• **Your objective**:
Set out exactly every line of the entries below, starting at the line that holds "For every named target in this 880×2576" and stopping after the line that holds "Best (290, 213)".

• **Given data**:
------------------------

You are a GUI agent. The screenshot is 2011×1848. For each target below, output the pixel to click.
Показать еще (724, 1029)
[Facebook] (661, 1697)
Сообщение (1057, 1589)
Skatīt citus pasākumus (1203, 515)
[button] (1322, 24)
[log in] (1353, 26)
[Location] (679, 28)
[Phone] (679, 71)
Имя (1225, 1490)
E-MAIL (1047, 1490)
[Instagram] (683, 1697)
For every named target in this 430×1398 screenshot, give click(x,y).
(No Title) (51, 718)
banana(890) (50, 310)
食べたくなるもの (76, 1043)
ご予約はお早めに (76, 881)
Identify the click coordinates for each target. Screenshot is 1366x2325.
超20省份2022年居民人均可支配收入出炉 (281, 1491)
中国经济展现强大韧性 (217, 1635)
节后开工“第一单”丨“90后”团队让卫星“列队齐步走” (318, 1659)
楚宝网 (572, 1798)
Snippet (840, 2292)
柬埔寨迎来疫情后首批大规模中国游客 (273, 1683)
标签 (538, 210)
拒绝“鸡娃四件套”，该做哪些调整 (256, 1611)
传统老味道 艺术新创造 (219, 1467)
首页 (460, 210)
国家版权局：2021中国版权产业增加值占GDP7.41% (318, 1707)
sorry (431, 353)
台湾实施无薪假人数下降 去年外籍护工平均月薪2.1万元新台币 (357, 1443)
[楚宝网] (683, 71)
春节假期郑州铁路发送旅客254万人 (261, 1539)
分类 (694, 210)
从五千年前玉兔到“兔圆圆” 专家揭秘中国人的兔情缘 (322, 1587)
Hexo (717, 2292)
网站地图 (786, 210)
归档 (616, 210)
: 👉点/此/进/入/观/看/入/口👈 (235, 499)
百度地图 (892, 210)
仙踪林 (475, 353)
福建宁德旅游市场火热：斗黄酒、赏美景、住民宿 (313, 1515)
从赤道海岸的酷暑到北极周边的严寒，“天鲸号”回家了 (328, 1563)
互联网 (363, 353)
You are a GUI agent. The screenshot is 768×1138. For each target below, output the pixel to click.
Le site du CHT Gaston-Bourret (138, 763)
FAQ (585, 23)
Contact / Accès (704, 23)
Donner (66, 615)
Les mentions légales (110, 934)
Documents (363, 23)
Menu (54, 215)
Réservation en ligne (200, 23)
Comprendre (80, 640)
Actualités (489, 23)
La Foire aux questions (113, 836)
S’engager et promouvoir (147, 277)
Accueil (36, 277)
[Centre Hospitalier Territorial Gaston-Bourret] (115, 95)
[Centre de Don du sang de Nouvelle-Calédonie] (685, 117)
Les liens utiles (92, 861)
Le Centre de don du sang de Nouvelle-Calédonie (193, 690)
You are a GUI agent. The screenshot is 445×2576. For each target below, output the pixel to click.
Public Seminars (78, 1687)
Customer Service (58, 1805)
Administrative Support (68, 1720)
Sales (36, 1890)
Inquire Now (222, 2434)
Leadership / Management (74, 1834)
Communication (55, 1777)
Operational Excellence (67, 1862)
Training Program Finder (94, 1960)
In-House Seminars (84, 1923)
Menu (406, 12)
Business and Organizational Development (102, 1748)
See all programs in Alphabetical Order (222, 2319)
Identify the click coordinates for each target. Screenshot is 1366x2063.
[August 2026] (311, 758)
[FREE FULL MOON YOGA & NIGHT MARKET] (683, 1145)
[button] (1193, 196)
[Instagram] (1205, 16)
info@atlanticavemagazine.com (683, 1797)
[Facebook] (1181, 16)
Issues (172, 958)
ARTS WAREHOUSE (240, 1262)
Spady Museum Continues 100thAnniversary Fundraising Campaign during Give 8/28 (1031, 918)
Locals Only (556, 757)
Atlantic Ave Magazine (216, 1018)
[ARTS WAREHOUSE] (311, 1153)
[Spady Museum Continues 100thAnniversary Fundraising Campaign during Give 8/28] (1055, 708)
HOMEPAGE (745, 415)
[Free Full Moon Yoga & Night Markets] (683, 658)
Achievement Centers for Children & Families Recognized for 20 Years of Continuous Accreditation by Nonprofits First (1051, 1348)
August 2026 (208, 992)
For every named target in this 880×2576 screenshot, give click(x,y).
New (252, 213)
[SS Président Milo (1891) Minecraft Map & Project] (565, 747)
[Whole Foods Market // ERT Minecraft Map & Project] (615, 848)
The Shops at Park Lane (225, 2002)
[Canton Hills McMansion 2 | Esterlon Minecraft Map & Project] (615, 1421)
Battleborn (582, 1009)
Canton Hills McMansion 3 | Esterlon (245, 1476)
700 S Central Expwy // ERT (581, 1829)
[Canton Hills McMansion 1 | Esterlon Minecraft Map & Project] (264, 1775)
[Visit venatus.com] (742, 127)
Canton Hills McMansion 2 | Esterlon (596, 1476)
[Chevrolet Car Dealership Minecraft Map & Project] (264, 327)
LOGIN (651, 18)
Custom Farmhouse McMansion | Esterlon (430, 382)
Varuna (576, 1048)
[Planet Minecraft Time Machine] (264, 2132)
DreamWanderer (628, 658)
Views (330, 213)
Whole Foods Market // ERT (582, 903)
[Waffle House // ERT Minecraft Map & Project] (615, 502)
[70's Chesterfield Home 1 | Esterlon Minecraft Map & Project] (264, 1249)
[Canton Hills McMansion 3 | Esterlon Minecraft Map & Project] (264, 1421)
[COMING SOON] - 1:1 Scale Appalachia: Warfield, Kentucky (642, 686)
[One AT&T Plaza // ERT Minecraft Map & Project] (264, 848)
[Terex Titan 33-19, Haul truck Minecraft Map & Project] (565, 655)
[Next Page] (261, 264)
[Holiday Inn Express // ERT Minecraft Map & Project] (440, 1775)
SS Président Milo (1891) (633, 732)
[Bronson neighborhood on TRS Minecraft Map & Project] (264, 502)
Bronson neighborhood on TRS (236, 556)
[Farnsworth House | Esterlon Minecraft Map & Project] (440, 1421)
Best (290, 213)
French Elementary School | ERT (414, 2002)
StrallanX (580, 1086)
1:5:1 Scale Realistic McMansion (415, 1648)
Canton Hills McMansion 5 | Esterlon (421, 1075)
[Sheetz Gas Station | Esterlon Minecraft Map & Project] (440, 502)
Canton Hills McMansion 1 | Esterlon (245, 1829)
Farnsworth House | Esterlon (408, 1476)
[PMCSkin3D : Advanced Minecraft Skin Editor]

------------------------

• **Response to the task**:
For every named target in this 880×2576 screenshot, give click(x,y).
New (252, 213)
[SS Président Milo (1891) Minecraft Map & Project] (565, 747)
[Whole Foods Market // ERT Minecraft Map & Project] (615, 848)
The Shops at Park Lane (225, 2002)
[Canton Hills McMansion 2 | Esterlon Minecraft Map & Project] (615, 1421)
Battleborn (582, 1009)
Canton Hills McMansion 3 | Esterlon (245, 1476)
700 S Central Expwy // ERT (581, 1829)
[Canton Hills McMansion 1 | Esterlon Minecraft Map & Project] (264, 1775)
[Visit venatus.com] (742, 127)
Canton Hills McMansion 2 | Esterlon (596, 1476)
[Chevrolet Car Dealership Minecraft Map & Project] (264, 327)
LOGIN (651, 18)
Custom Farmhouse McMansion | Esterlon (430, 382)
Varuna (576, 1048)
[Planet Minecraft Time Machine] (264, 2132)
DreamWanderer (628, 658)
Views (330, 213)
Whole Foods Market // ERT (582, 903)
[Waffle House // ERT Minecraft Map & Project] (615, 502)
[70's Chesterfield Home 1 | Esterlon Minecraft Map & Project] (264, 1249)
[Canton Hills McMansion 3 | Esterlon Minecraft Map & Project] (264, 1421)
[COMING SOON] - 1:1 Scale Appalachia: Warfield, Kentucky (642, 686)
[One AT&T Plaza // ERT Minecraft Map & Project] (264, 848)
[Terex Titan 33-19, Haul truck Minecraft Map & Project] (565, 655)
[Next Page] (261, 264)
[Holiday Inn Express // ERT Minecraft Map & Project] (440, 1775)
SS Président Milo (1891) (633, 732)
[Bronson neighborhood on TRS Minecraft Map & Project] (264, 502)
Bronson neighborhood on TRS (236, 556)
[Farnsworth House | Esterlon Minecraft Map & Project] (440, 1421)
Best (290, 213)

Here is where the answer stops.